外来種コブハクチョウの行動と繁殖成功への給餌の影響

*土屋結(筑波大・生物資源),藤岡正博(筑波大・井川演習林)

コブハクチョウは、主にヨーロッパで繁殖・越冬しており、現在日本で生息しているものは、飼育されているものかそれらが逃げ出して半野生化したものと考えられている。コブハクチョウは、他種への威嚇・攻撃行動が激しいために水鳥の営巣を阻害することや、他のハクチョウ類を追い払う行動が観察されているため、WWFジャパンら(2004)による特定外来種提案リストに掲載されている。環境省のガンカモ調査によると、茨城県はコブハクチョウの生息数が全国でもっとも多く、霞ヶ浦周辺ではレンコン栽培への被害も出ている。にもかかわらず、餌付け場所や餌付けされているつがいが多く存在する。そこで、給餌がコブハクチョウの繁殖および行動に及ぼす影響を調査した。
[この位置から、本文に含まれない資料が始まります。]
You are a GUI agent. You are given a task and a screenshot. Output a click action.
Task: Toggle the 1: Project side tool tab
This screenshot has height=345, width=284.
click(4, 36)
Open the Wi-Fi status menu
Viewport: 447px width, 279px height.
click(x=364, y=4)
調査範囲は茨城県にある霞ヶ浦、およびその流入・流出河川に設定した。2007年3月末から6月初めの間で3回調査地全域を回り、繁殖状況を調査した。確認した繁殖つがいについて、日中の時間帯を3つに分けて1時間ずつ各個体の行動と位置を1分毎に記録した。また、これらの調査中に餌付けが確認されたときには、直接観察やヒアリングによって給餌の頻度・量・内容を記録した。

抱卵期には行動別時間配分は雌雄で有意に異なり、雌は多くの時間を抱卵にあてていたのに対し、雄は休息・移動・採餌に雌より多くの時間をあてていた。育雛期には行動別時間配分に雌雄間で有意差はなくなり、また時間帯別でも違いはなかった。定期的な給餌が行われていたつがいと行われていないつがいを比較すると、卵数と行動には有意差がなかったが、定期的な餌付けが行われているつがいの方が、そうではないつがいよりも繁殖に成功した割合が有意に高かった。よって、定期的な給餌は新たに生産される若鳥個体数を増やしている可能性がある。